§ IHRE AUFGABEN:
(1) Wie oft müssen sich Prostituierte unter 21 Jahren laut dem Text über das Prostitutionsgesetz künftig medizinisch untersuchen und beraten lassen?
(2) Schreiben Sie den Text über das Prostitutionsgesetz im Anschluss an seinen letzten Satz weiter.

Kondompflicht für Freier
Für Freier soll eine Kondompflicht eingeführt werden. Bei Verstoß droht eine Strafe für den Freier. Eine Kondompflicht existierte bisher nur in Bayern und im Saarland. In Bayern führte dies dazu, dass bei einem Verstoß häufig die Sexarbeiterinnen mit einem Bußgeld belegt wurden, nicht aber die Freier. In Zukunft soll es umgekehrt sein und der Freier bestraft werden.
Damit will die Regierung das Selbstbestimmungsrecht der Prostituierten stärken und ihnen die Möglichkeit geben, ungeschützten Geschlechtsverkehr abzulehnen. Ob dies in der Praxis tatsächlich zu vermehrter Kondomnutzung führen wird, erscheint fraglich, denn die polizeiliche Überprüfung dürfte schwierig sein.
Würdeloser Flatrate-Sex wird verboten
Insgesamt soll das Prostitutionsgesetz dazu beitragen, die Würde der Sexarbeiterinnen zu stärken. Der in vielen Bordellen und Saunaclubs übliche Flatrate-Sex, der die Frauen in besonders erniedrigender Weise zum Objekt der männlichen Wünsche degradiert, soll verboten und der Verstoß hiergegen unter Strafe gestellt werden.
Medizinische Beratungspflicht aber kein Mindestalter
Der Union ist es nicht gelungen, sich mit ihrer Forderung durchzusetzen, ein Mindestalter von 21 Jahren für Prostituierte einzuführen. Der Koalitionspartner befürchtete, dass hierdurch unter einundzwanzig Jahre alte Prostituierte in die Illegalität gedrängt werden könnten. Im Gegenzug müssen Prostituierte, die noch nicht 21 Jahre alt sind, sich künftig halbjährlich medizinisch untersuchen und beraten lassen. Für über einundzwanzigjährige Prostituierte wird eine jährliche medizinische Beratungspflicht eingeführt.
Anmeldepflicht für Prostituierte
Nach dem Willen der Familienministerin sollen Prostituierte künftig verpflichtet sein, sich anzumelden. Die Anmeldung soll jeweils für ein Jahr gültig sein, so dass die Anmeldepflicht sich jährlich wiederholt. Voraussetzung für die Anmeldung ist die Vorlage einer Bescheinigung eines niedergelassenen Arztes oder des Gesundheitsamtes über die erfolgte medizinische Untersuchung und Beratung.

§ AUFGELISTETE DATEN:
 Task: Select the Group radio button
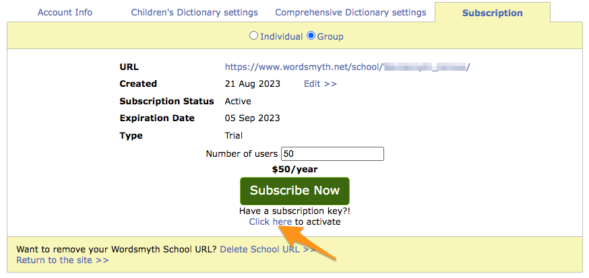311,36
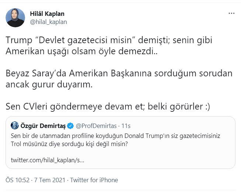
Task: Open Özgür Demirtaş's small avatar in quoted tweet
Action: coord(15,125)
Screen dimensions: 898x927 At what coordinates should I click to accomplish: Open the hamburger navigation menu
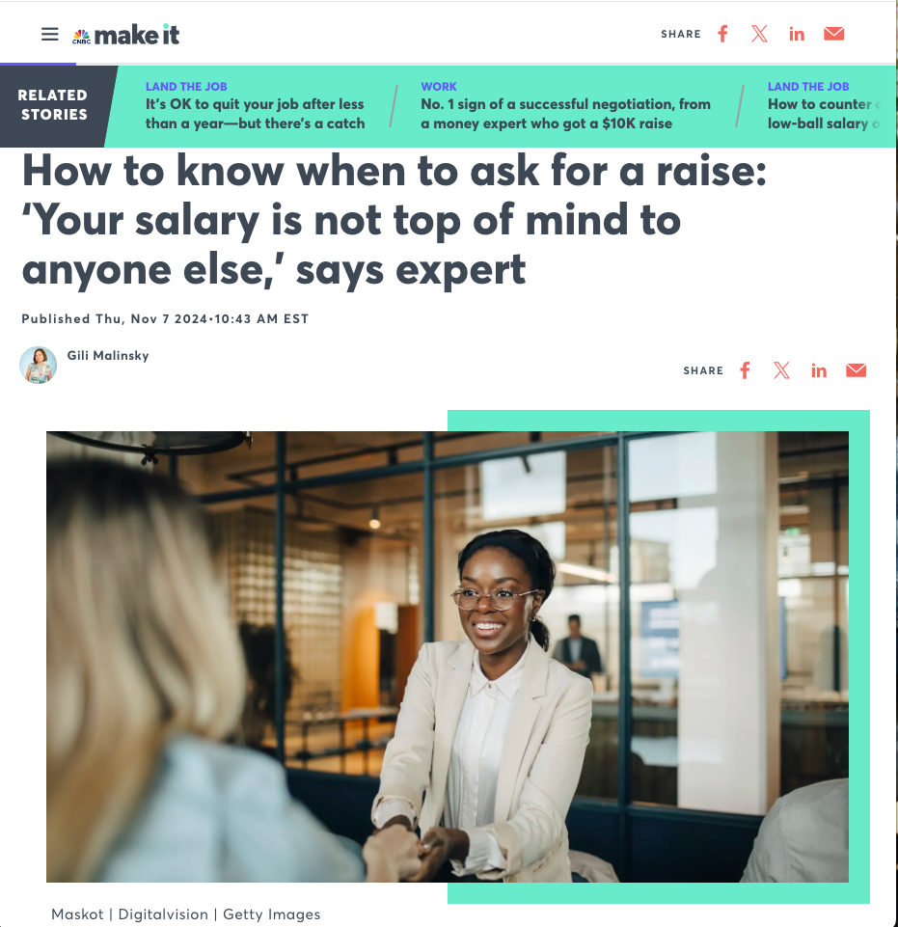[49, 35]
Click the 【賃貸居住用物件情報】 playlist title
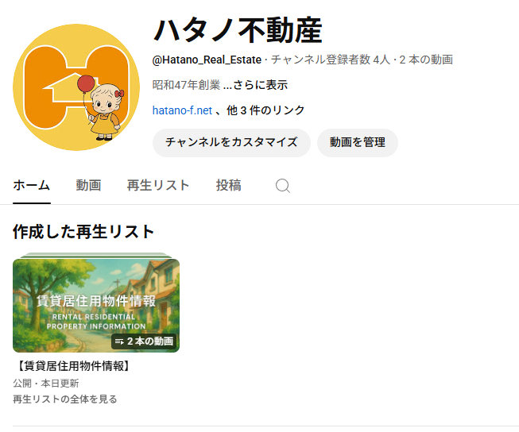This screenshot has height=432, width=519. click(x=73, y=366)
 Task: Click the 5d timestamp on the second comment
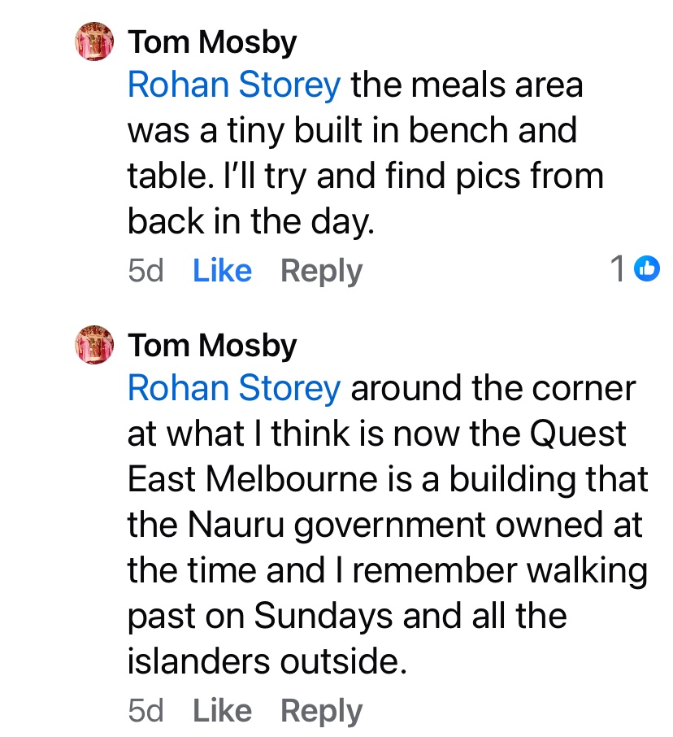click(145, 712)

§ LÖSUNGEN:
(1) Halbjährlich.

(2)
Die Zahl der betroffenen Sexarbeiterinnen ist unklar
Betroffen von dem neuen Gesetz wird eine zahlenmäßig nicht unerhebliche Bevölkerungsgruppe sein. Nach Schätzungen der Frauenrechtlerin Alice Schwarzer sollen in Deutschland 700.000 Prostituierte tätig sein, andere Schätzungen gehen von 400.000 und 1.000.000 Sexualkontakten pro Tag aus. Diese Zahl legt auch das Statistische Bundesamt zu Grunde. Belastbare statistische Erhebungen existieren aber nicht. Die Soziologinnen Barbara Kavemann und Elfriede Steffan halten die Zahlen, die schon seit den 1980er Jahren kursierten, für völlig überzogen. Die tatsächliche Zahl sei deutlich geringer. Statistisch belastbar erforscht hat die Zahlen noch keiner.
Heftige Kritik von den betroffenen Prostituierten
Bei den Verbänden der Sexarbeiterinnen ebenso wie bei der Opposition stößt das Gesetzesvorhaben auf heftige Kritik. Das Gesetz enthalte viel zu viel Zwang. Die Meldepflicht für Prostituierte wird als datenschutzrechtlich problematisch angesehen und löse für die Betroffenen neue Gefahren aus. Der Berliner Sexarbeiterinnenverein „Hydra“ moniert, die vielfältigen rechtlichen Verpflichtungen nach dem neuen Gesetz würden eine große Zahl von Prostituierten zusätzlich in die Illegalität treiben. Das Gesetz bewirke damit das Gegenteil dessen, was die Politiker beabsichtigten. Der rechtliche Schutz für die Sexarbeiterinnen, der mit dem Gesetz bezweckt werde, würde im Verhältnis zur Ist-Situation geringer anstatt höher.
Profitieren erneut die Zuhälter?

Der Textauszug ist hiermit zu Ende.